** Data supplied **
★ ★ ★ ★ ★
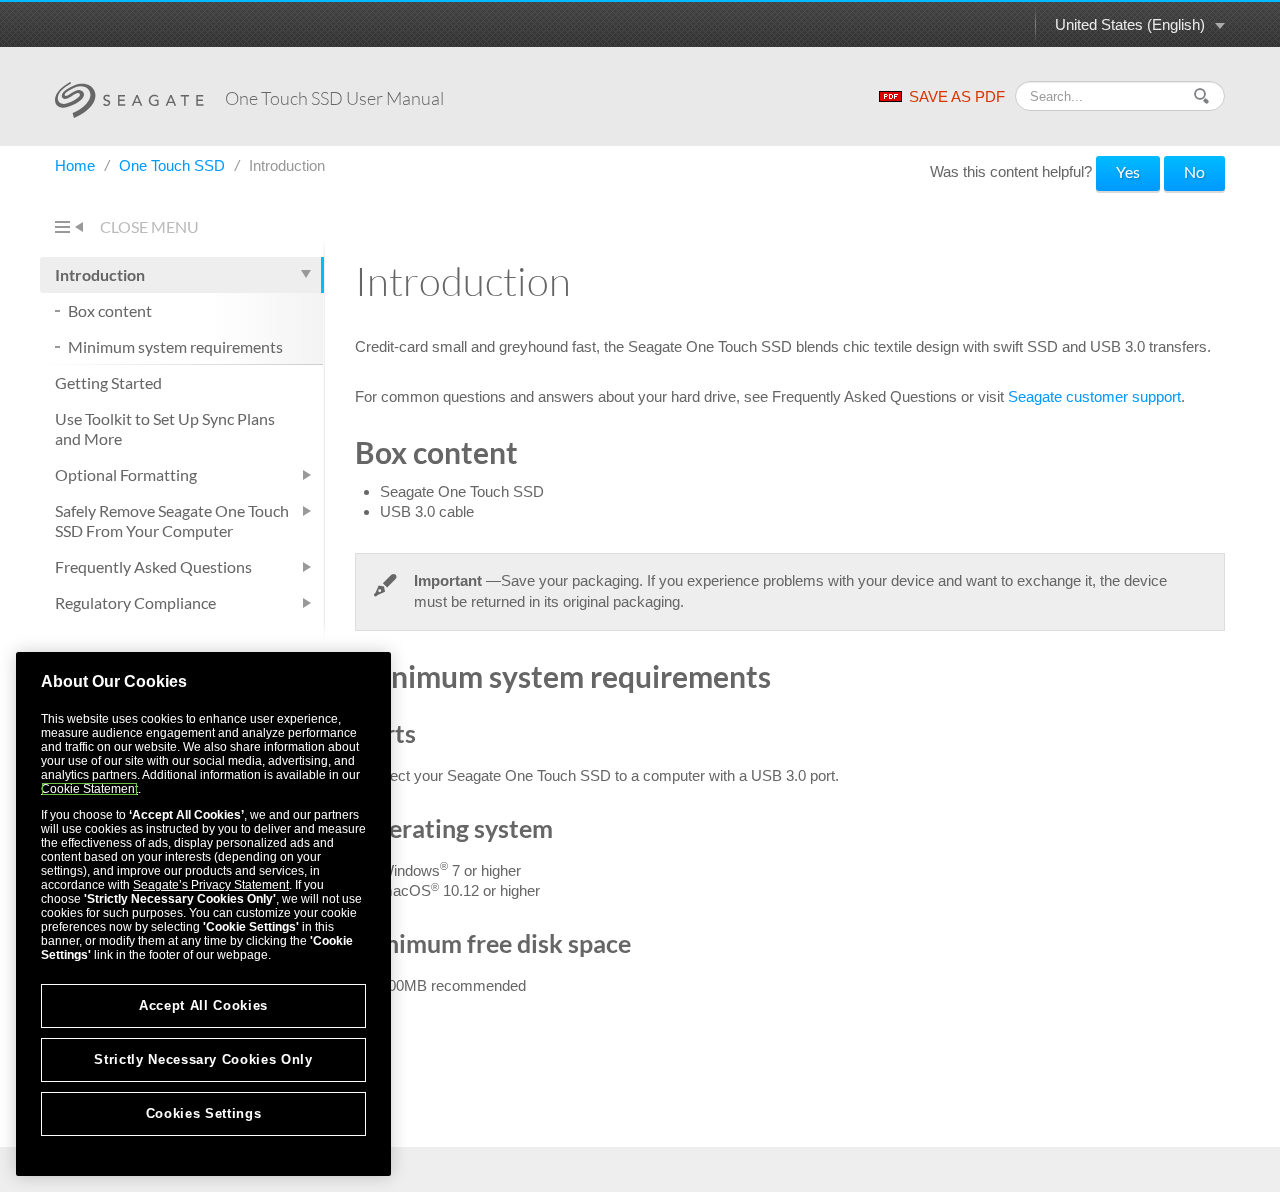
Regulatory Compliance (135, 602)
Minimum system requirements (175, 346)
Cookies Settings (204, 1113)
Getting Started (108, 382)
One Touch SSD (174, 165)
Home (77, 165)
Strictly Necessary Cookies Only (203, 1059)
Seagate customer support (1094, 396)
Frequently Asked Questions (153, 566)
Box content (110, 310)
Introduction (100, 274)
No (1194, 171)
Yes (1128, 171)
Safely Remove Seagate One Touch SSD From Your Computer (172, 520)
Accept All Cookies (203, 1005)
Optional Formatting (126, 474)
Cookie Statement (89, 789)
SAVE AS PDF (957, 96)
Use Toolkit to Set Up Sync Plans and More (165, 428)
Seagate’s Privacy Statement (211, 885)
★ ★ ★ ★ ★
** Your task **
Reprint the listing above exactly, without images.

** Result below **
Regulatory Compliance (135, 602)
Minimum system requirements (175, 346)
Cookies Settings (204, 1113)
Getting Started (108, 382)
One Touch SSD (174, 165)
Home (77, 165)
Strictly Necessary Cookies Only (203, 1059)
Seagate customer support (1094, 396)
Frequently Asked Questions (153, 566)
Box content (110, 310)
Introduction (100, 274)
No (1194, 171)
Yes (1128, 171)
Safely Remove Seagate One Touch SSD From Your Computer (172, 520)
Accept All Cookies (203, 1005)
Optional Formatting (126, 474)
Cookie Statement (89, 789)
SAVE AS PDF (957, 96)
Use Toolkit to Set Up Sync Plans and More (165, 428)
Seagate’s Privacy Statement (211, 885)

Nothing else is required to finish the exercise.